* **Short exercise**: Copy each of the rows below word for word, leaving out the pictures.

====================

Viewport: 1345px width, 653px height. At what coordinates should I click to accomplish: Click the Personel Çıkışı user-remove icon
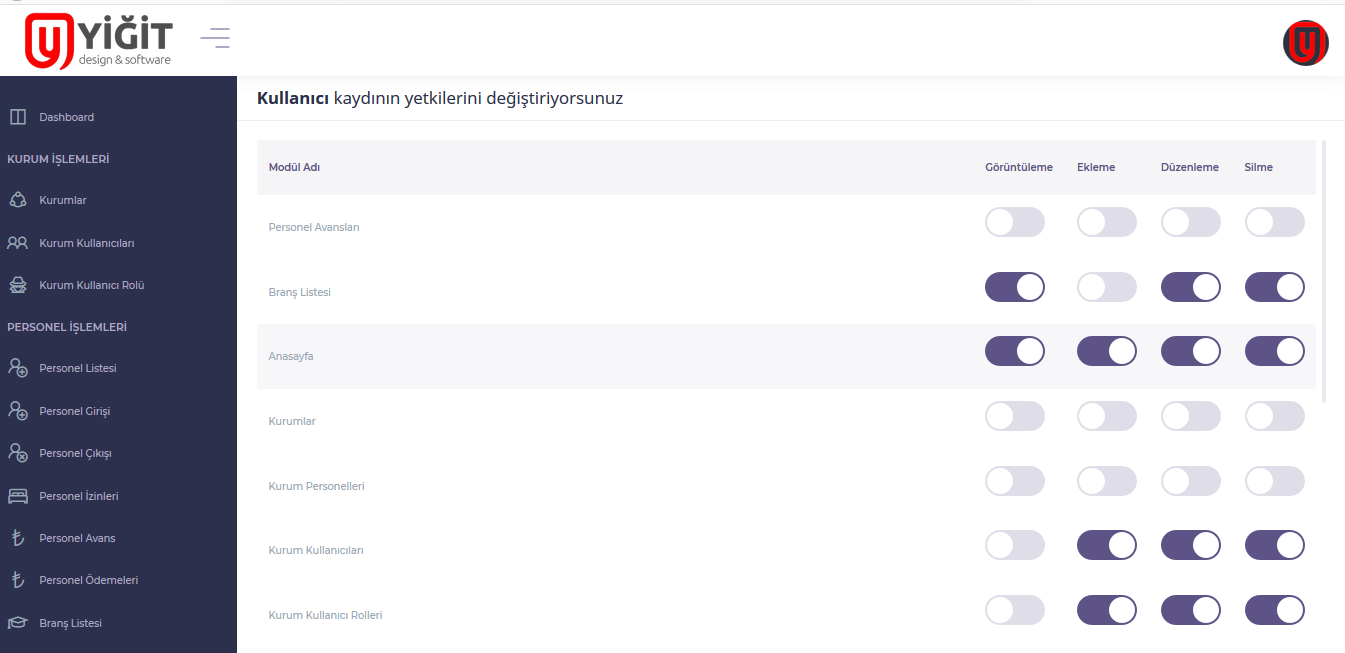pyautogui.click(x=17, y=453)
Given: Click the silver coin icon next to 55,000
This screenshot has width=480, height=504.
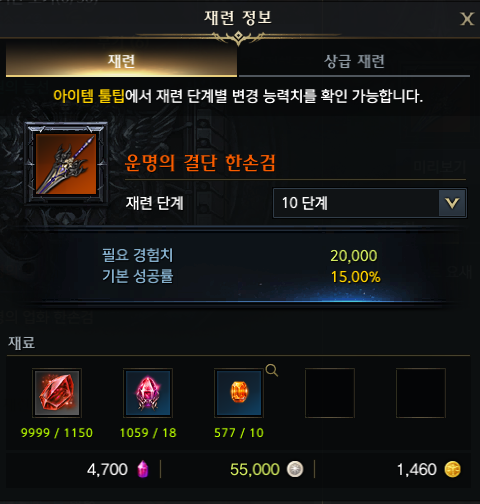Looking at the screenshot, I should (x=295, y=469).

====================

* **Reply to the exercise**:
Viewport: 1345px width, 653px height. At what coordinates should I click to accomplish: Click the Personel Çıkışı user-remove icon
pyautogui.click(x=17, y=453)
Given: Click the silver coin icon next to 55,000
This screenshot has width=480, height=504.
Looking at the screenshot, I should (x=295, y=469).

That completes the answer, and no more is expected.